SOURCE DOCUMENT
___

Ideas for CS 294 Course Assignments

Programming Assignments

Vector IRAM I recently had a potentially interesting idea. Instead of having a full processor on the IRAM, perhaps an interesting split would be to have a vector unit in the IRAM with an external processor. They would be linked with a queue, with vector instructions and possibly scalar data shipped down the queue to the vector unit. Such a split has several potentially interesting advantages (see Vector IRAM ). Key questions, however, are how much information would need to be shipped back and forth across the processor-IRAM boundary and how often would the processor and IRAM need to be sychornnized. This project would use examine programs developed for the Cray to determine the traffic across this interface. A dynammic instruction mix would likely go a long way towards answering this question.

___

RECORD SET

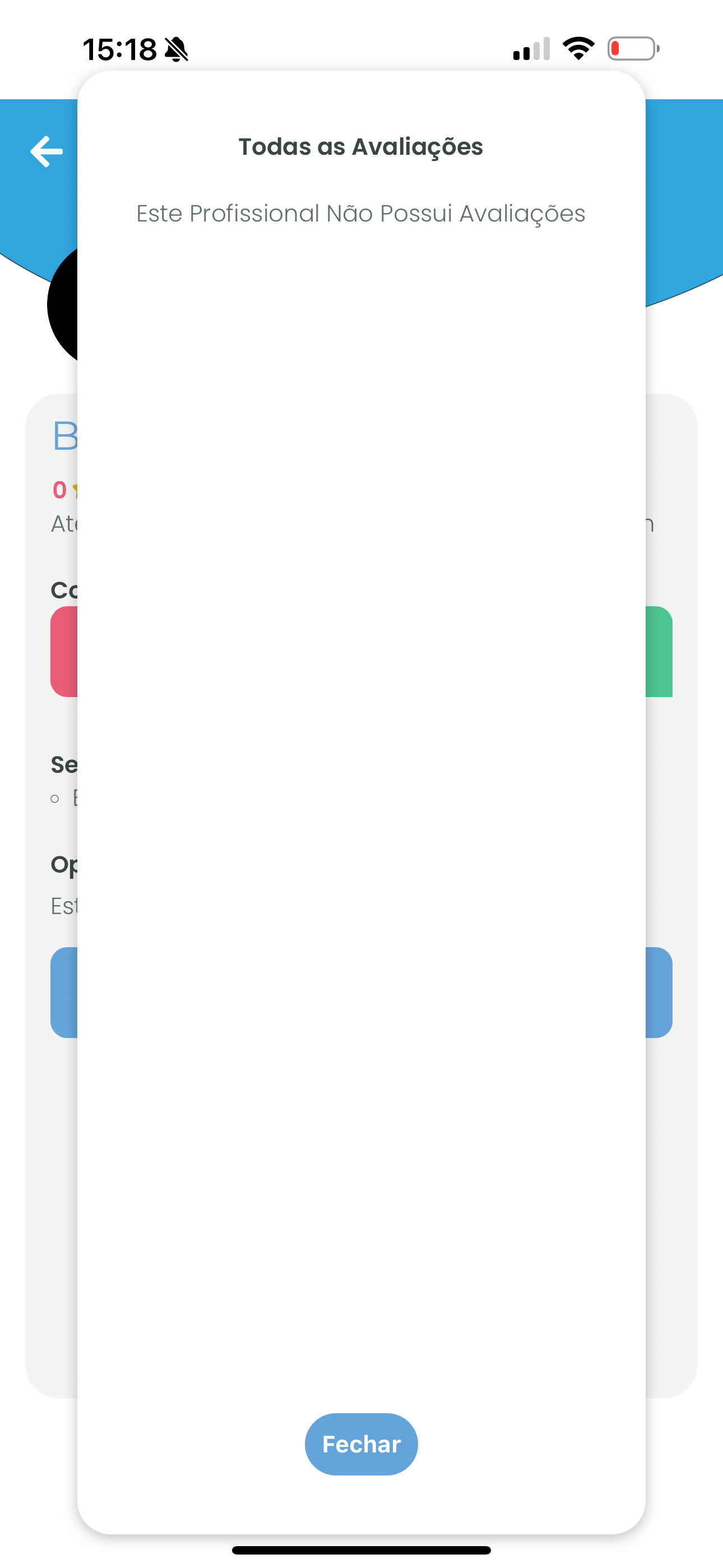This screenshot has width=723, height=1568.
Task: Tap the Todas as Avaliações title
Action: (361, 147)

___

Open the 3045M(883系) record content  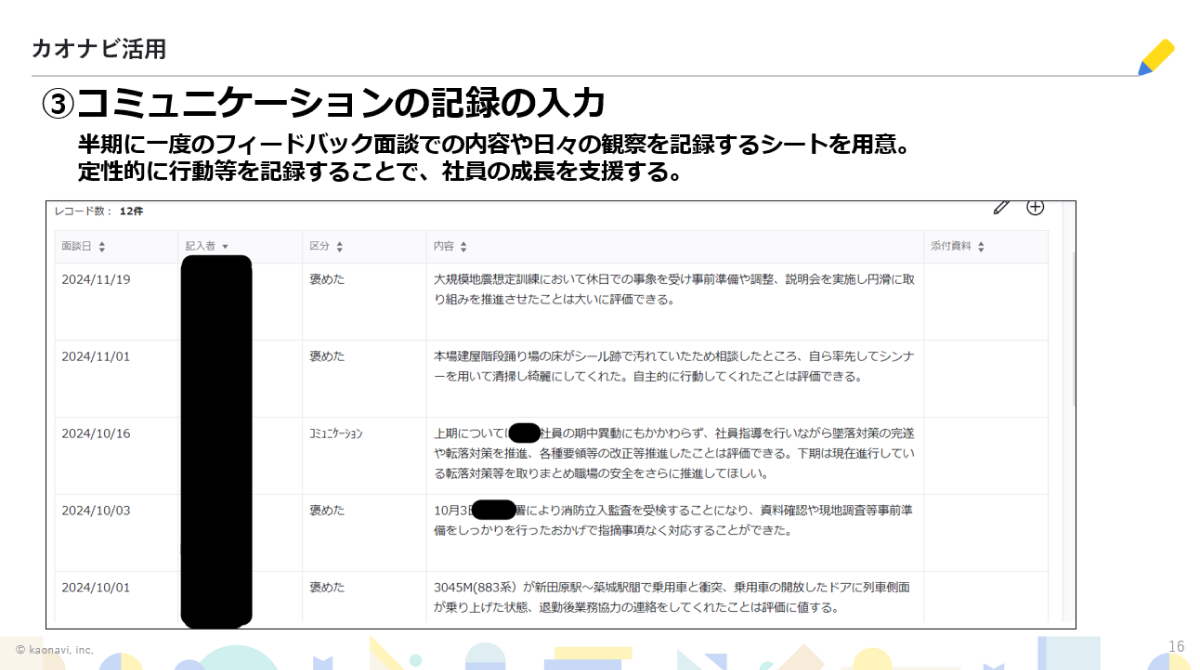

___

REQUIRED ACTIONS
- a) According to the CS 294 assignment ideas, what would link the vector unit in the IRAM to the external processor?
- b) Write the next few sentences of the CS 294 assignment ideas, starting after their final sentence.
The material is separate from the CS 294 assignment ideas and unrelated to them.

ANSWERS TO EACH TASK
- a) A queue.

- b)
Gather/Scatter Support for IRAM One area where Cray Research vector supercomputers shine compared to conventional cache-based workstations is applications that take advantage of the gather/scatter hardware. This mechanism allows vectors of data to be loaded or stored using another vector register which contains addresses of the data, giving basically a vector version of indirect addressing. This is fast on Cray Research machines for three reasons:
- the vector gather/scatter hardware
- the highly interleaved main memory of Cray Research machines, which reduces collisions from the same memory bank
- the low latency of the (expensive) SRAM used for main memory
IRAM could offer the first two, and while the latency might be less to main memory than with a traditional DRAM memory, it would not be as fast as SRAM. If the reason was simply the highly interleaved memory, then we might not need the vector operations. The purpose of this assignment is to determine how well such an IRAM would work for such cases. You might write your own microbenchmark to perform gather/scatter to see how well it runs on a cache based machine and then simulate the memory performance for IRAM as well as look at a Blocked Cholesky Sparse Matrix code. (This project was suggested by Kathy Yelick.)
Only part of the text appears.